* [WHAT IS REQUIRED]
Every entry, from the first line to the last, should be output exactly.

* [DATASET]
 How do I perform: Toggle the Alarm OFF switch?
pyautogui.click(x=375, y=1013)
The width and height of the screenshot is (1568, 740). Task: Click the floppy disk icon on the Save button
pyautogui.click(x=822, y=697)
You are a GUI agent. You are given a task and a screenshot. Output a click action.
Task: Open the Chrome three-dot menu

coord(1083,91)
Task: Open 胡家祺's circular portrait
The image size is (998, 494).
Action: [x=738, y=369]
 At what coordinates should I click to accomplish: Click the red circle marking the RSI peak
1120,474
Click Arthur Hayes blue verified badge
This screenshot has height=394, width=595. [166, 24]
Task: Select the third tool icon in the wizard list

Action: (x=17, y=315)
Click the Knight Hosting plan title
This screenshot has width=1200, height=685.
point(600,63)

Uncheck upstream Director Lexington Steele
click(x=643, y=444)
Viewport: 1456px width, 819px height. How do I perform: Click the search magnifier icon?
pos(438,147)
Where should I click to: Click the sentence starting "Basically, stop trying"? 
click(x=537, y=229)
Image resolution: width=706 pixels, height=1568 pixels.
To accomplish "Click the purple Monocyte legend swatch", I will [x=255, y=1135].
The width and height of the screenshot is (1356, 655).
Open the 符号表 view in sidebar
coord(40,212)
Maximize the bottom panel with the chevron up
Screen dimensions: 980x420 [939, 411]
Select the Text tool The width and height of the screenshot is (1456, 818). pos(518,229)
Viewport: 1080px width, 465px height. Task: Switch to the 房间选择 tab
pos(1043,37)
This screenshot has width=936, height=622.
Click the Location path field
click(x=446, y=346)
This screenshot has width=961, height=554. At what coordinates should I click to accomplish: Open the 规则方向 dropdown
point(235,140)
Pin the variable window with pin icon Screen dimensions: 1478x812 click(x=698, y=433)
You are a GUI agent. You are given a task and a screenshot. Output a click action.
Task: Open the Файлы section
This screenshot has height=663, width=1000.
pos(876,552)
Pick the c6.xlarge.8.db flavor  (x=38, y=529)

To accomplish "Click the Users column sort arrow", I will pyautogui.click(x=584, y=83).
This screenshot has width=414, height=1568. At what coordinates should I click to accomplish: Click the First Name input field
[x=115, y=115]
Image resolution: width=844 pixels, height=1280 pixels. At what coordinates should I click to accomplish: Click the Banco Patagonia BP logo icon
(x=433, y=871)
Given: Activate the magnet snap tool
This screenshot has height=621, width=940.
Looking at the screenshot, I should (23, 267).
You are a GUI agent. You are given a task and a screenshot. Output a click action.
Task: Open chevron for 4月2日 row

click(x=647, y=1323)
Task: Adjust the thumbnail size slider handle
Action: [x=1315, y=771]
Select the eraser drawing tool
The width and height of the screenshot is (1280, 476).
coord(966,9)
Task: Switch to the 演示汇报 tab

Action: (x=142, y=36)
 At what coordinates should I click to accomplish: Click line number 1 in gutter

* [RESULT BELOW]
 How do I perform: Toggle the Alarm OFF switch?
pyautogui.click(x=375, y=1013)
The width and height of the screenshot is (1568, 740). Task: Click the floppy disk icon on the Save button
pyautogui.click(x=822, y=697)
You are a GUI agent. You are given a task and a screenshot. Output a click action.
Task: Open the Chrome three-dot menu

coord(1083,91)
Task: Open 胡家祺's circular portrait
The image size is (998, 494).
Action: [x=738, y=369]
 At what coordinates should I click to accomplish: Click the red circle marking the RSI peak
1120,474
Click Arthur Hayes blue verified badge
This screenshot has height=394, width=595. [166, 24]
Task: Select the third tool icon in the wizard list

Action: (x=17, y=315)
Click the Knight Hosting plan title
This screenshot has width=1200, height=685.
point(600,63)

Uncheck upstream Director Lexington Steele
click(x=643, y=444)
Viewport: 1456px width, 819px height. How do I perform: Click the search magnifier icon?
pos(438,147)
Where should I click to: Click the sentence starting "Basically, stop trying"? 
click(x=537, y=229)
Image resolution: width=706 pixels, height=1568 pixels.
To accomplish "Click the purple Monocyte legend swatch", I will [x=255, y=1135].
The width and height of the screenshot is (1356, 655).
Open the 符号表 view in sidebar
coord(40,212)
Maximize the bottom panel with the chevron up
Screen dimensions: 980x420 [939, 411]
Select the Text tool The width and height of the screenshot is (1456, 818). pos(518,229)
Viewport: 1080px width, 465px height. Task: Switch to the 房间选择 tab
pos(1043,37)
This screenshot has width=936, height=622.
Click the Location path field
click(x=446, y=346)
This screenshot has width=961, height=554. At what coordinates should I click to accomplish: Open the 规则方向 dropdown
point(235,140)
Pin the variable window with pin icon Screen dimensions: 1478x812 click(x=698, y=433)
You are a GUI agent. You are given a task and a screenshot. Output a click action.
Task: Open the Файлы section
This screenshot has height=663, width=1000.
pos(876,552)
Pick the c6.xlarge.8.db flavor  (x=38, y=529)

To accomplish "Click the Users column sort arrow", I will pyautogui.click(x=584, y=83).
This screenshot has width=414, height=1568. At what coordinates should I click to accomplish: Click the First Name input field
[x=115, y=115]
Image resolution: width=844 pixels, height=1280 pixels. At what coordinates should I click to accomplish: Click the Banco Patagonia BP logo icon
(x=433, y=871)
Given: Activate the magnet snap tool
This screenshot has height=621, width=940.
Looking at the screenshot, I should (23, 267).
You are a GUI agent. You are given a task and a screenshot. Output a click action.
Task: Open chevron for 4月2日 row

click(x=647, y=1323)
Task: Adjust the thumbnail size slider handle
Action: [x=1315, y=771]
Select the eraser drawing tool
The width and height of the screenshot is (1280, 476).
coord(966,9)
Task: Switch to the 演示汇报 tab

Action: (x=142, y=36)
 At what coordinates should I click to accomplish: Click line number 1 in gutter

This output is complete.